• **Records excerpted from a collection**
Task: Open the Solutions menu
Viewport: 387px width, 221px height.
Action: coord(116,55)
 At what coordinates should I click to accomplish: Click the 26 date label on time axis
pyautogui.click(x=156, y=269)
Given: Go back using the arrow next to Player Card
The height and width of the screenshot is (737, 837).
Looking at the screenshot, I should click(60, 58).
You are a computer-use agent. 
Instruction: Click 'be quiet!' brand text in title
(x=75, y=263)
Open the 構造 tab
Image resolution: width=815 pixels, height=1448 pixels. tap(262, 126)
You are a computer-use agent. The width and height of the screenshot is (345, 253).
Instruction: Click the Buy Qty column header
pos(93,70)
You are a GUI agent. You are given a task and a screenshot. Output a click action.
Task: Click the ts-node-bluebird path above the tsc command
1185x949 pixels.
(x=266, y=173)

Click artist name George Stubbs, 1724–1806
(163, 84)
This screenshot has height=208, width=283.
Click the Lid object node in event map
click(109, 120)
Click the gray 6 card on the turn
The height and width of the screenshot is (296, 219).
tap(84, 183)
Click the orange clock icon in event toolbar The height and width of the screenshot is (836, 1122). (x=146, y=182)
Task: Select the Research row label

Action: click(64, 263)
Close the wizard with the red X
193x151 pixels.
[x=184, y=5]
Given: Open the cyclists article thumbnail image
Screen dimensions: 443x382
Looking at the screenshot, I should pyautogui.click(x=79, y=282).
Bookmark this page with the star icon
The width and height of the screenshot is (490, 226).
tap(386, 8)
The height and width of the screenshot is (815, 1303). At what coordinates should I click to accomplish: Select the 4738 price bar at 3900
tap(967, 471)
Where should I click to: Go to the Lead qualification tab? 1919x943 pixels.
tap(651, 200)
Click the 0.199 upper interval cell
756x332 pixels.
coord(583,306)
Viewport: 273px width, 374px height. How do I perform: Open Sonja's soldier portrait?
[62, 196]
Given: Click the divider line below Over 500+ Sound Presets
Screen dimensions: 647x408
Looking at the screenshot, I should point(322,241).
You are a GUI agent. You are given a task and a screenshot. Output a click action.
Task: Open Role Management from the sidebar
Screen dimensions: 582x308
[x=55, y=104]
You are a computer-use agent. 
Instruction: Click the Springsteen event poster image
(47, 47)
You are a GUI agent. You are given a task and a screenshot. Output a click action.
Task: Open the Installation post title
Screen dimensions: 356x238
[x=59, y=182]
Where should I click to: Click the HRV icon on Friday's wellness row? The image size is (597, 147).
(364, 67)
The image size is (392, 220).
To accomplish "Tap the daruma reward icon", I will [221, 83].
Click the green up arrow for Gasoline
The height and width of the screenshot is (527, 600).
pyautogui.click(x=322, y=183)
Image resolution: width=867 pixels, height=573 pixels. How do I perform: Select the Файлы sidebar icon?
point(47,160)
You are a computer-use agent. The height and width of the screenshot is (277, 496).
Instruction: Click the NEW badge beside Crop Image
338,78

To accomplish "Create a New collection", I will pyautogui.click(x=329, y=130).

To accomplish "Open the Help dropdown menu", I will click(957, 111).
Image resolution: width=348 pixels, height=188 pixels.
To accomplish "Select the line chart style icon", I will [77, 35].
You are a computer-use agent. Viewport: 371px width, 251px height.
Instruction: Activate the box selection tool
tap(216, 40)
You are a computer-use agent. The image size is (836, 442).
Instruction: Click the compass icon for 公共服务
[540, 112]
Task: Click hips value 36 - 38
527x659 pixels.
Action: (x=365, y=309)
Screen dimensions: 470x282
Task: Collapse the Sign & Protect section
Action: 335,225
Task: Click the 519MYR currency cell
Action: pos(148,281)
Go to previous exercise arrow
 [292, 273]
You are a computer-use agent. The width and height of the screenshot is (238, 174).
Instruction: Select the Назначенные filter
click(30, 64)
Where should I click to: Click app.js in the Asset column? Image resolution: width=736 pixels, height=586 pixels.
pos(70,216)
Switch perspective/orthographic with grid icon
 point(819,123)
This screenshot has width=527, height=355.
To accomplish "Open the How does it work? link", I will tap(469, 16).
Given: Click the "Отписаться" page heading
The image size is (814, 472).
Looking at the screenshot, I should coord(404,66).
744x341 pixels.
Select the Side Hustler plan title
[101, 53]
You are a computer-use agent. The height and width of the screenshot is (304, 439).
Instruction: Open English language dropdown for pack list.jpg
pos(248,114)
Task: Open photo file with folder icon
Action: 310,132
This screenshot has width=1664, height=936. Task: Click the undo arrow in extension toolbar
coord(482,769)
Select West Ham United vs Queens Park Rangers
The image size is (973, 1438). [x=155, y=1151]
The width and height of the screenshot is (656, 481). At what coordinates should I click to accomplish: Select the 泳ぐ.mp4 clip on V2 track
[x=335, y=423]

• **Exercise objective**
Convert the rows above into a numbered list, leaving out any blank lines.

• **Result**
1. Task: Open the Solutions menu
2. Viewport: 387px width, 221px height.
3. Action: coord(116,55)
4.  At what coordinates should I click to accomplish: Click the 26 date label on time axis
5. pyautogui.click(x=156, y=269)
6. Given: Go back using the arrow next to Player Card
7. The height and width of the screenshot is (737, 837).
8. Looking at the screenshot, I should click(60, 58).
9. You are a computer-use agent. 
10. Instruction: Click 'be quiet!' brand text in title
11. (x=75, y=263)
12. Open the 構造 tab
13. Image resolution: width=815 pixels, height=1448 pixels. tap(262, 126)
14. You are a computer-use agent. The width and height of the screenshot is (345, 253).
15. Instruction: Click the Buy Qty column header
16. pos(93,70)
17. You are a GUI agent. You are given a task and a screenshot. Output a click action.
18. Task: Click the ts-node-bluebird path above the tsc command
19. 1185x949 pixels.
20. (x=266, y=173)
21. Click artist name George Stubbs, 1724–1806
22. (163, 84)
23. This screenshot has height=208, width=283.
24. Click the Lid object node in event map
25. click(109, 120)
26. Click the gray 6 card on the turn
27. The height and width of the screenshot is (296, 219).
28. tap(84, 183)
29. Click the orange clock icon in event toolbar The height and width of the screenshot is (836, 1122). (x=146, y=182)
30. Task: Select the Research row label
31. Action: click(64, 263)
32. Close the wizard with the red X
33. 193x151 pixels.
34. [x=184, y=5]
35. Given: Open the cyclists article thumbnail image
36. Screen dimensions: 443x382
37. Looking at the screenshot, I should pyautogui.click(x=79, y=282).
38. Bookmark this page with the star icon
39. The width and height of the screenshot is (490, 226).
40. tap(386, 8)
41. The height and width of the screenshot is (815, 1303). At what coordinates should I click to accomplish: Select the 4738 price bar at 3900
42. tap(967, 471)
43. Where should I click to: Go to the Lead qualification tab? 1919x943 pixels.
44. tap(651, 200)
45. Click the 0.199 upper interval cell
46. 756x332 pixels.
47. coord(583,306)
48. Viewport: 273px width, 374px height. How do I perform: Open Sonja's soldier portrait?
49. [62, 196]
50. Given: Click the divider line below Over 500+ Sound Presets
51. Screen dimensions: 647x408
52. Looking at the screenshot, I should point(322,241).
53. You are a GUI agent. You are given a task and a screenshot. Output a click action.
54. Task: Open Role Management from the sidebar
55. Screen dimensions: 582x308
56. [x=55, y=104]
57. You are a computer-use agent. 
58. Instruction: Click the Springsteen event poster image
59. (47, 47)
60. You are a GUI agent. You are given a task and a screenshot. Output a click action.
61. Task: Open the Installation post title
62. Screen dimensions: 356x238
63. [x=59, y=182]
64. Where should I click to: Click the HRV icon on Friday's wellness row? The image size is (597, 147).
65. (364, 67)
66. The image size is (392, 220).
67. To accomplish "Tap the daruma reward icon", I will [221, 83].
68. Click the green up arrow for Gasoline
69. The height and width of the screenshot is (527, 600).
70. pyautogui.click(x=322, y=183)
71. Image resolution: width=867 pixels, height=573 pixels. How do I perform: Select the Файлы sidebar icon?
72. point(47,160)
73. You are a computer-use agent. The height and width of the screenshot is (277, 496).
74. Instruction: Click the NEW badge beside Crop Image
75. 338,78
76. To accomplish "Create a New collection", I will pyautogui.click(x=329, y=130).
77. To accomplish "Open the Help dropdown menu", I will click(957, 111).
78. Image resolution: width=348 pixels, height=188 pixels.
79. To accomplish "Select the line chart style icon", I will [77, 35].
80. You are a computer-use agent. Viewport: 371px width, 251px height.
81. Instruction: Activate the box selection tool
82. tap(216, 40)
83. You are a computer-use agent. The image size is (836, 442).
84. Instruction: Click the compass icon for 公共服务
85. [540, 112]
86. Task: Click hips value 36 - 38
87. 527x659 pixels.
88. Action: (x=365, y=309)
89. Screen dimensions: 470x282
90. Task: Collapse the Sign & Protect section
91. Action: 335,225
92. Task: Click the 519MYR currency cell
93. Action: pos(148,281)
94. Go to previous exercise arrow
95.  [292, 273]
96. You are a computer-use agent. The width and height of the screenshot is (238, 174).
97. Instruction: Select the Назначенные filter
98. click(30, 64)
99. Where should I click to: Click app.js in the Asset column? Image resolution: width=736 pixels, height=586 pixels.
100. pos(70,216)
101. Switch perspective/orthographic with grid icon
102.  point(819,123)
103. This screenshot has width=527, height=355.
104. To accomplish "Open the How does it work? link", I will tap(469, 16).
105. Given: Click the "Отписаться" page heading
106. The image size is (814, 472).
107. Looking at the screenshot, I should coord(404,66).
108. 744x341 pixels.
109. Select the Side Hustler plan title
110. [101, 53]
111. You are a computer-use agent. The height and width of the screenshot is (304, 439).
112. Instruction: Open English language dropdown for pack list.jpg
113. pos(248,114)
114. Task: Open photo file with folder icon
115. Action: 310,132
116. This screenshot has width=1664, height=936. Task: Click the undo arrow in extension toolbar
117. coord(482,769)
118. Select West Ham United vs Queens Park Rangers
119. The image size is (973, 1438). [x=155, y=1151]
120. The width and height of the screenshot is (656, 481). At what coordinates should I click to accomplish: Select the 泳ぐ.mp4 clip on V2 track
121. [x=335, y=423]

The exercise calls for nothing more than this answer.